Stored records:

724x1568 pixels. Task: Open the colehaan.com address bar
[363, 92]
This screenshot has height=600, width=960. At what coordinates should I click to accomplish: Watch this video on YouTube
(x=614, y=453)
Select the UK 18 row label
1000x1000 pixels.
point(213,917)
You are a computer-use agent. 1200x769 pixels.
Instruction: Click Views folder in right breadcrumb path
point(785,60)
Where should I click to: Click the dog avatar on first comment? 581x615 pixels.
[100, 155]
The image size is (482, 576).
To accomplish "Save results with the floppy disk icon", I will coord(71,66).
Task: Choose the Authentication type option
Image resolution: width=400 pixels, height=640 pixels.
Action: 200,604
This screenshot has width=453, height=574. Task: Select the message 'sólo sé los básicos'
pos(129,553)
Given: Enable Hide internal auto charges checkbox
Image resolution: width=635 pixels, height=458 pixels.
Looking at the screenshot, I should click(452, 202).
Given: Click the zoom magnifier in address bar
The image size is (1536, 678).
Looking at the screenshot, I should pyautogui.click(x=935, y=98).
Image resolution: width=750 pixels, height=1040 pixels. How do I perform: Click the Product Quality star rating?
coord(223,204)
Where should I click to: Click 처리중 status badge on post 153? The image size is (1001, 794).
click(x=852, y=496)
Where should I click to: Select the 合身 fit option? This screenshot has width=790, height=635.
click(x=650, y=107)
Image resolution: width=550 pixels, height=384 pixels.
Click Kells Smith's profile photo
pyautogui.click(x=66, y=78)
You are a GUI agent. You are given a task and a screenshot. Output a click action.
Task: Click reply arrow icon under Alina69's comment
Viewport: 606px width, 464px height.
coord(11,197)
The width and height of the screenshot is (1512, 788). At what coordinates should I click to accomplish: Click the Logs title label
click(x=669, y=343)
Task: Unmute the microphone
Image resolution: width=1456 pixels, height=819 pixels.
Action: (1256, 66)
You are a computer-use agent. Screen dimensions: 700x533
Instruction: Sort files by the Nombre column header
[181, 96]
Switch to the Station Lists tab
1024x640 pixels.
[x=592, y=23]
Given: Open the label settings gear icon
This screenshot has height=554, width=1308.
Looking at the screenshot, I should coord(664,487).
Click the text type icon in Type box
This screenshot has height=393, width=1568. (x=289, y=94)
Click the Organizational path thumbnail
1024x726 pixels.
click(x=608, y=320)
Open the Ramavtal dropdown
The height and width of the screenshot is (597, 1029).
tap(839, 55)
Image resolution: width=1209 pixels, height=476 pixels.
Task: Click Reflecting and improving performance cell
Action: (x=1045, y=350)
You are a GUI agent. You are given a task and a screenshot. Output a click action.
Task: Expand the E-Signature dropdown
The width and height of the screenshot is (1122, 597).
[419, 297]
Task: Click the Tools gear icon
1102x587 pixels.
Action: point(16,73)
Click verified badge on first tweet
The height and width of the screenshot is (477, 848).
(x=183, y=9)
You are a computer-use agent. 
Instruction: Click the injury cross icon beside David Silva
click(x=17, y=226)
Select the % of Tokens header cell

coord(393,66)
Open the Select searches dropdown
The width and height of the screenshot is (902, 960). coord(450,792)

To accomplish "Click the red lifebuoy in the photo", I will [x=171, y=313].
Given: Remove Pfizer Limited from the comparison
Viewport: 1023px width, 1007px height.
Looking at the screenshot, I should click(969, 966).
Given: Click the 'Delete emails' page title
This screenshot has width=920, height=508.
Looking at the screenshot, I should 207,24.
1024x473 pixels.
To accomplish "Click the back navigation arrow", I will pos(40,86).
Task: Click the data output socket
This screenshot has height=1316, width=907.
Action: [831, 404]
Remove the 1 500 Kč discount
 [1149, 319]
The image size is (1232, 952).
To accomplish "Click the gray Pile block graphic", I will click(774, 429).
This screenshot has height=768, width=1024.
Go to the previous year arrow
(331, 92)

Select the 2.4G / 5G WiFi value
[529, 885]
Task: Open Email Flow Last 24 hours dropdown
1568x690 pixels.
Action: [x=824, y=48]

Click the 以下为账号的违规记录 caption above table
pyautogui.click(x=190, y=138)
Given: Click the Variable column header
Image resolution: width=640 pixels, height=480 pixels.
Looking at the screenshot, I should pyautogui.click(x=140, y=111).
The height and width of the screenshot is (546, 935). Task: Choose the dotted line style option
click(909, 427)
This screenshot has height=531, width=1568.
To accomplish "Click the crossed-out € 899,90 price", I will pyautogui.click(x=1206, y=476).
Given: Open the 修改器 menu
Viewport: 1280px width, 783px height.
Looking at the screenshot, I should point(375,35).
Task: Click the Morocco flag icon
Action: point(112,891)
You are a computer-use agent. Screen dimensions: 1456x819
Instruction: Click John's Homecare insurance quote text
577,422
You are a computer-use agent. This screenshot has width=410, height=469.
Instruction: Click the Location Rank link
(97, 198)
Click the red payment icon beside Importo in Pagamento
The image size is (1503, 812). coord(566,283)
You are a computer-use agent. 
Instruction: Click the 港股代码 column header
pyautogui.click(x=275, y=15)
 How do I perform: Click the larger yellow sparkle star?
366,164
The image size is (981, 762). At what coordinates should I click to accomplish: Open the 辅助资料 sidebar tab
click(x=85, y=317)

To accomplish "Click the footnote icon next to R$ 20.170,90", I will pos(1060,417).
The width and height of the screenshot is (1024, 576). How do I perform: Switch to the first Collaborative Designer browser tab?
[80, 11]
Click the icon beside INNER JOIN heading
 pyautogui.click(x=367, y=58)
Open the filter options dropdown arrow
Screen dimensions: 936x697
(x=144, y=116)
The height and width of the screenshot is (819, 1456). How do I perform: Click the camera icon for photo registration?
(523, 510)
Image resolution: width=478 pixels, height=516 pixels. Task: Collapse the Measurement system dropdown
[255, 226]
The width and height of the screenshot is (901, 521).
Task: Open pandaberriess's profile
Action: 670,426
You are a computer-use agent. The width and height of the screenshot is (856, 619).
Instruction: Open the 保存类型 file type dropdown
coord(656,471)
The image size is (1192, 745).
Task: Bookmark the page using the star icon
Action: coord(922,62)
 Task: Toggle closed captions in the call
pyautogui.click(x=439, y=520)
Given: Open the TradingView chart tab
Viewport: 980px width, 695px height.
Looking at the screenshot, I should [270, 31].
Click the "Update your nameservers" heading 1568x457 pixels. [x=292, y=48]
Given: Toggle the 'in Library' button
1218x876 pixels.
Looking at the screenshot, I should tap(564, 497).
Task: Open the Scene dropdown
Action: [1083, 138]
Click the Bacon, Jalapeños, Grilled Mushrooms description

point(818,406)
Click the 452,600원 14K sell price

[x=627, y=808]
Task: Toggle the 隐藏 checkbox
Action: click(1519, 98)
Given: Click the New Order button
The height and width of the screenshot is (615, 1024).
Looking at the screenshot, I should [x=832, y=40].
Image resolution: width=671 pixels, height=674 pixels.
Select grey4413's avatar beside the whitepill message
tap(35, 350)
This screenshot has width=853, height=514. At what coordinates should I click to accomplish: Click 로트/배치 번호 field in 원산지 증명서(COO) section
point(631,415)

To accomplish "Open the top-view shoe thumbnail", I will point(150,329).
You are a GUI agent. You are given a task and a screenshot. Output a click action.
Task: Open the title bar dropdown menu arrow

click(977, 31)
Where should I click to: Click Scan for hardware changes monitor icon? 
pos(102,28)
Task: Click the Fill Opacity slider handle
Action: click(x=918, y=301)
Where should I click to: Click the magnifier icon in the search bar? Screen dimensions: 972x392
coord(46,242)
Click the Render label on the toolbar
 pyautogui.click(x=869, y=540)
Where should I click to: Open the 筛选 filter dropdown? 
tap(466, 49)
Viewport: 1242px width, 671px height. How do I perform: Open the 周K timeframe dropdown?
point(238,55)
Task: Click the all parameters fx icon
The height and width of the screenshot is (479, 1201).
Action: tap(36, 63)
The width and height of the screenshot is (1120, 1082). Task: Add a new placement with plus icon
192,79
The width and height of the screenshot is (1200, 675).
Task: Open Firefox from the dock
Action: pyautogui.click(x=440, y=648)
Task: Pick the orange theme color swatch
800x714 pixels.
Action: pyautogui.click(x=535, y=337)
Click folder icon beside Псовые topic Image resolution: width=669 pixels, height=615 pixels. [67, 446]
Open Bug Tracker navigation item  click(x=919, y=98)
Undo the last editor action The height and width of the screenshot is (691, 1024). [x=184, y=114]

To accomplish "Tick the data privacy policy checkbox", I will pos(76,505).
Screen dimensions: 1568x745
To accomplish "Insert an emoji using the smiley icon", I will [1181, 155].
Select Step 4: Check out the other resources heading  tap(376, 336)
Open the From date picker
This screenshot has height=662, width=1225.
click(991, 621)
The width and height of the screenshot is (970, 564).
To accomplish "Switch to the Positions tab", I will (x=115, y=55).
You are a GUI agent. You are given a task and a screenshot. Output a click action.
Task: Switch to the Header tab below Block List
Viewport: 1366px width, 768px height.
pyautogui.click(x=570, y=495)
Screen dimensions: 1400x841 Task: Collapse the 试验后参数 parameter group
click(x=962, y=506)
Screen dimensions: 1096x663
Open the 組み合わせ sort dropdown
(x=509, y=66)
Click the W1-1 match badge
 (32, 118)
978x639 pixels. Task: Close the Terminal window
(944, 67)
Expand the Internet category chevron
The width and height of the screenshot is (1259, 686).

__What is expected__: The stretch of entries above that starts with the line containing "Where should I click to: Select" and goes on through the line containing "Task: Click reply" is to be transcribed exactly, and no other line is to be transcribed.

__Problem solution__:
Where should I click to: Select the 合身 fit option? This screenshot has width=790, height=635.
click(x=650, y=107)
Image resolution: width=550 pixels, height=384 pixels.
Click Kells Smith's profile photo
pyautogui.click(x=66, y=78)
You are a GUI agent. You are given a task and a screenshot. Output a click action.
Task: Click reply arrow icon under Alina69's comment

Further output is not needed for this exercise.